Half a century later, the wife of a prominent German historian, neither of whom were members of the Nazi party, opined: “[O]n the whole, everyone felt well. . . . And there were certainly eighty percent who lived productively and positively throughout the time. . . . We also had good years. We had wonderful years.”

In other words, as long as their creature comforts remained undiminished, as long as their bank accounts remained flush, as long as they weren’t being locked up, locked down, discriminated against, persecuted, starved, beaten, shot, stripped, jailed or killed, life was good.

Life is good in America, too, as long as you’re able to keep cocooning yourself in political fantasies that depict a world in which your party is always right and everyone else is wrong, while distracting yourself with bread-and-circus entertainment that bears no resemblance to reality.

Indeed, life in America may be good for the privileged few who aren’t being locked up, locked down, discriminated against, persecuted, starved, beaten, shot, stripped, jailed or killed, but it’s getting worse by the day for the rest of us.

Which brings me back to the present crisis: COVID-19 is not the Holocaust, and those who advocate vaccine mandates, lockdowns and quarantine camps are not Hitler, but this still has the makings of a slippery slope.

The means do not justify the ends: we must find other ways of fighting a pandemic without resorting to mandates and lockdowns and concentration camps. To do otherwise is to lay the groundwork for another authoritarian monster to rise up and wreak havoc.

If we do not want to repeat the past, then we must learn from past mistakes.

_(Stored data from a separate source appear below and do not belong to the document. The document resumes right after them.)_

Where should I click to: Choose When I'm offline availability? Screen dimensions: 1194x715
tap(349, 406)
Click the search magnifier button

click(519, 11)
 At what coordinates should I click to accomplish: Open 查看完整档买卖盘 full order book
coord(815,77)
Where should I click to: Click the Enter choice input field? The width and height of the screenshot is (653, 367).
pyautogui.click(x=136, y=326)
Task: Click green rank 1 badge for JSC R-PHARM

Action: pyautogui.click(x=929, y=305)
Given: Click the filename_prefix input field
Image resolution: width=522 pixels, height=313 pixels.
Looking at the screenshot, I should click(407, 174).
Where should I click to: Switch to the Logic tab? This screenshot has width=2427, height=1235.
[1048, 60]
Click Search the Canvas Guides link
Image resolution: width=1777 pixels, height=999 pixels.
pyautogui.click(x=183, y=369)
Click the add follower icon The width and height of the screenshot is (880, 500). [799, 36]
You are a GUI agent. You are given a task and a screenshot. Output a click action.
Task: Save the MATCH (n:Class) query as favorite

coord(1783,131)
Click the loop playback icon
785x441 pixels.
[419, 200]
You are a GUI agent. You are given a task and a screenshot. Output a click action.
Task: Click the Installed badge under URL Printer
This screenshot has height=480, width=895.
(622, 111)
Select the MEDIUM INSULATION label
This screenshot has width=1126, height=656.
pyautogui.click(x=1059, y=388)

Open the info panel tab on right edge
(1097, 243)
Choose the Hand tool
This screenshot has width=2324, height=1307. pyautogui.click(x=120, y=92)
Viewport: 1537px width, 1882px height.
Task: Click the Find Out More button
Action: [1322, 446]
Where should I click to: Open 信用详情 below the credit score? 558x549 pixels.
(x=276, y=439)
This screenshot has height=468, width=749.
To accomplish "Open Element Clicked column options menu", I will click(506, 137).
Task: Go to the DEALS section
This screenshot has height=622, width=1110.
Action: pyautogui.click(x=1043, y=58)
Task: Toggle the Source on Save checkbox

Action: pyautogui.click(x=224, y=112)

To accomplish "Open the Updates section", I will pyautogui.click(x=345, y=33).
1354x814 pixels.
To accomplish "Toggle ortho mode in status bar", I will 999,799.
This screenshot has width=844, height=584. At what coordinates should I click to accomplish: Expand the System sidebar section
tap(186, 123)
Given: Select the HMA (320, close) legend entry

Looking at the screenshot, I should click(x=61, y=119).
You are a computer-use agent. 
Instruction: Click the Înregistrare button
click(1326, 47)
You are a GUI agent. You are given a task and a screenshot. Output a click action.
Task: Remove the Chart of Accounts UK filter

January 27 marks Remembrance Day, the anniversary of the liberation of Auschwitz-Birkenau, a day for remembering those who died at the hands of Hitler’s henchmen and those who survived the horrors of the Nazi concentration camps.

Yet remembering is not enough. We can do better. We must do better.

As I make clear in my book Battlefield America: The War on the American People and in its fictional counterpart The Erik Blair Diaries, the world is teetering on the edge of authoritarian madness.

All it will take is one solid push for tyranny to prevail.